NP: The scandal that swept across Silicon Valley is playing out in a federal courtroom in San Jose, where Elizabeth Holmes, the creator of the company, Theranos, is on trial for fraud. Courthouse News reporter Matt Renda has been on the ground covering testimony. Hi, Matt, it’s nice to have you here.

MR: Hi, Nina. Nice to be here. Thanks for having me.

NP: For sure. So many of us have heard of Theranos. But for those who haven't, give us a background. This is a company that was at one time valued at $9 billion. What is Theranos? What was Theranos, according to its leaders? What was it creating?

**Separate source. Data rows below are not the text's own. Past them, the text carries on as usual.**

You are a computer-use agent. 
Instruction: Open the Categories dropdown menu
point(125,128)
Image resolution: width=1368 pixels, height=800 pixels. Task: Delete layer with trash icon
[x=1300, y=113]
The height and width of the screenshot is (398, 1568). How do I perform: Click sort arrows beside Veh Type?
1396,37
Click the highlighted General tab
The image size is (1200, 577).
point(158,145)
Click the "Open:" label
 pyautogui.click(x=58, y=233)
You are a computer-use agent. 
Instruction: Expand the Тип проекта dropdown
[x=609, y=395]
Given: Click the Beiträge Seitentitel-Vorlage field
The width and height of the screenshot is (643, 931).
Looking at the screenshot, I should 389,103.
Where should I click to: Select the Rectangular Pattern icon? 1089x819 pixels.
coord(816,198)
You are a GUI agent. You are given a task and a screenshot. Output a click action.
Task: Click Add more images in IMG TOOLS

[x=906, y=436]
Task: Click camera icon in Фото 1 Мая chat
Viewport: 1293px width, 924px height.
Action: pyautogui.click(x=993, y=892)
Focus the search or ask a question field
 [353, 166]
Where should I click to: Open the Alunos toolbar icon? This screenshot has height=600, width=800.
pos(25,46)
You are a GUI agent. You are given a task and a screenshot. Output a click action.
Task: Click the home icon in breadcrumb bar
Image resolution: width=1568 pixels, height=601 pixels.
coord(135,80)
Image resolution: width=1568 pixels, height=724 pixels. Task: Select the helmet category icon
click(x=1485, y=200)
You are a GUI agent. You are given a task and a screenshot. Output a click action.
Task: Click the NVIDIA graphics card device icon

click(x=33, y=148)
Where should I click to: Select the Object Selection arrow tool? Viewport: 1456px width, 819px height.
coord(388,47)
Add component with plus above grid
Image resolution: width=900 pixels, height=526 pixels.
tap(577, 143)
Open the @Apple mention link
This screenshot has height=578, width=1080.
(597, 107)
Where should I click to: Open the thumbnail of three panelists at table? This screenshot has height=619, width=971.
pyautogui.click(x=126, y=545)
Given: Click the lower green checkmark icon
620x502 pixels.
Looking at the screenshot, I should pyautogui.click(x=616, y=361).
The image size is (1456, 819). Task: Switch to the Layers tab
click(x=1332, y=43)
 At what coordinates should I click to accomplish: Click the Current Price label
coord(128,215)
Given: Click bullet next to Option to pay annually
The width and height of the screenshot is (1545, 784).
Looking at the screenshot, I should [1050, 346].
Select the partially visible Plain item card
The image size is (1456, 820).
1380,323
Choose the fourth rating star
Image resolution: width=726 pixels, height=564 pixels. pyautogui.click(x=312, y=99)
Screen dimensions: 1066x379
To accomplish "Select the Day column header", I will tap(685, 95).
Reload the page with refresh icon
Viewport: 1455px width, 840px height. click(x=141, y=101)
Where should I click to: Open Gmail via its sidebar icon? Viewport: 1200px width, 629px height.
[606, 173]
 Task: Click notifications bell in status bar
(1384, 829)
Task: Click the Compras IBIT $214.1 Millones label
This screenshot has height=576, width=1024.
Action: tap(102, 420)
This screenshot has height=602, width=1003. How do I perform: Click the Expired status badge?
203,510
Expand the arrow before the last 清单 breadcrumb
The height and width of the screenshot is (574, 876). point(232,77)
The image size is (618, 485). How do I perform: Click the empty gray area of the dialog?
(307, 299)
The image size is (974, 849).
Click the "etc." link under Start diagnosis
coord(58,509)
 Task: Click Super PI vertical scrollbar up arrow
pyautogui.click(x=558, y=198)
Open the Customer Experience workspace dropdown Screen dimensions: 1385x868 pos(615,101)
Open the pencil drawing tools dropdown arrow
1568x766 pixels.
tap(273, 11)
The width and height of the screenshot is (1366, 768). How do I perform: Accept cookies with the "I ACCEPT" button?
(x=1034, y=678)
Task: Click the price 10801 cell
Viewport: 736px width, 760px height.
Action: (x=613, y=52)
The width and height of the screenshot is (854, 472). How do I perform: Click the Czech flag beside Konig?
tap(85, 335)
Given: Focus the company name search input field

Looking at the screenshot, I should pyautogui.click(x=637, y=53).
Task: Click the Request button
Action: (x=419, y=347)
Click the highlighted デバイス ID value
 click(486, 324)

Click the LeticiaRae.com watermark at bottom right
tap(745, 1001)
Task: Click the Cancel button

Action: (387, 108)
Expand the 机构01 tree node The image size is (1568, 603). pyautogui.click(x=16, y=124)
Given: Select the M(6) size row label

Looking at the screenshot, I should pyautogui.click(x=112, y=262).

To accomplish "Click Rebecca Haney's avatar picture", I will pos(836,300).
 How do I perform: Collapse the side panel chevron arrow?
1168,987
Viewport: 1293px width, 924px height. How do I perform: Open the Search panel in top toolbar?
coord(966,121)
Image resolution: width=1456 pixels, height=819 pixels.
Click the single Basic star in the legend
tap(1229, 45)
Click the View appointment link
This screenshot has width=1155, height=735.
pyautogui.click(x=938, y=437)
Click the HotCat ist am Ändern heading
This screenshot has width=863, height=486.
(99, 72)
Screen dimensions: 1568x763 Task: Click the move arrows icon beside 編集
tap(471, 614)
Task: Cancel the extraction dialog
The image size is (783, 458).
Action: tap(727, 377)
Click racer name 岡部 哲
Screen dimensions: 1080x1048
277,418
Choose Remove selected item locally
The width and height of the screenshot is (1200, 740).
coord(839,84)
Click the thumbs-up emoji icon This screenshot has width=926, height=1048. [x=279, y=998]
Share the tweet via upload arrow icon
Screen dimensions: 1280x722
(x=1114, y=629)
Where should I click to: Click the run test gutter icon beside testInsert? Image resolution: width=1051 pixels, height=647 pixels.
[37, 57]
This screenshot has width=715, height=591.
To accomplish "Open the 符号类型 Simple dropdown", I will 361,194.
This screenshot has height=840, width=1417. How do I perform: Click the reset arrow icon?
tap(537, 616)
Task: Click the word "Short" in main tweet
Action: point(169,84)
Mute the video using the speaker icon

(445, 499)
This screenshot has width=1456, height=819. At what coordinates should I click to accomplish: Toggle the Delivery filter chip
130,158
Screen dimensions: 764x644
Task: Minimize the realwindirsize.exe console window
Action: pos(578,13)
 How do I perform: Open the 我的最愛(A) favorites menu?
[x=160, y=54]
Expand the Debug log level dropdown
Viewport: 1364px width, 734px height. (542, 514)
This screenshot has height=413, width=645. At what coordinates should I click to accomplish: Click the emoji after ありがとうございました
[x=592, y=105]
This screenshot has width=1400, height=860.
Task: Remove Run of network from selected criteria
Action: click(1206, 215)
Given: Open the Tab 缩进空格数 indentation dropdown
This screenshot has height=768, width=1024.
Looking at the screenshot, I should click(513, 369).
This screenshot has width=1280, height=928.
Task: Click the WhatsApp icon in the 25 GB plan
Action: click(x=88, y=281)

MR: So Theranos was founded in 2003. It was founded by, of course, Elizabeth Holmes, who is now famous or infamous, depending on who you ask, although I think mostly infamous, at this point. She was 19 years old at the time, she dropped out of Stanford. By all accounts, she's actually quite a talented organic chemist. And she says that she founded this company in an effort to, in the sort of the classic Silicon Valley language, disrupt blood analyzing equipment. And so, she basically set out to create a portable blood analyzer, which is just a device that is capable of running hundreds of blood tests, sometimes blood just from the prick of a finger on an actual portable device. So the theory was, let's just say you have some medical condition. And you are, you know, curious about, I don't know, maybe whether your cancer is coming back. And so, you could test your own blood on a blood analyzer to see if certain levels of certain, you know, organic components are present in your blood at any time. So, obviously, that had, you know, huge potential, I think, for health care. And then also, you know, she wanted to sort of, I think, you know, put out to pasture some of the old companies like Quest Diagnostics, like LabCorp, who, you know, were doing blood tests on these large machines inside a lab. They took a long time. They were expensive. It was difficult to access. So, she believed that Theranos would increase health care accessibility, and that it would increase the speed at which you get information that's vital to your health. So it began for Elizabeth Holmes and her investors. 

NP: You mentioned her investors. And of course, she had some really high-profile folks that were backing her, including two former U.S. defense secretaries, former secretaries of state, billionaire investors like Rupert Murdoch and the Walton family who, of course, own Walmart, and also the DeVos family as in former U.S. Secretary of Education Betsy DeVos. Some individual families put down $100 million. What went wrong?

MR: The short answer is that her devices did not work. I think what's at issue in the trial as whether she knew that they did not work and she was bilking these investors in order to personally profit, live the highlife there for a little while, or if she always believed that she was just on the cusp of a breakthrough and making these work. They were these little devices, and they actually did conduct some blood tests accurately. But I think the problem for Elizabeth and for Theranos is that they were telling these investors and you rightly said, people like George Shultz, we're talking about people like Defense Secretary Mattis, Rupert Murdoch, the DeVos family, all of those people that you mentioned, she was telling them that these portable blood analyzers were capable of in the neighborhood of about 200 blood tests accurately, when in reality they could do about 12.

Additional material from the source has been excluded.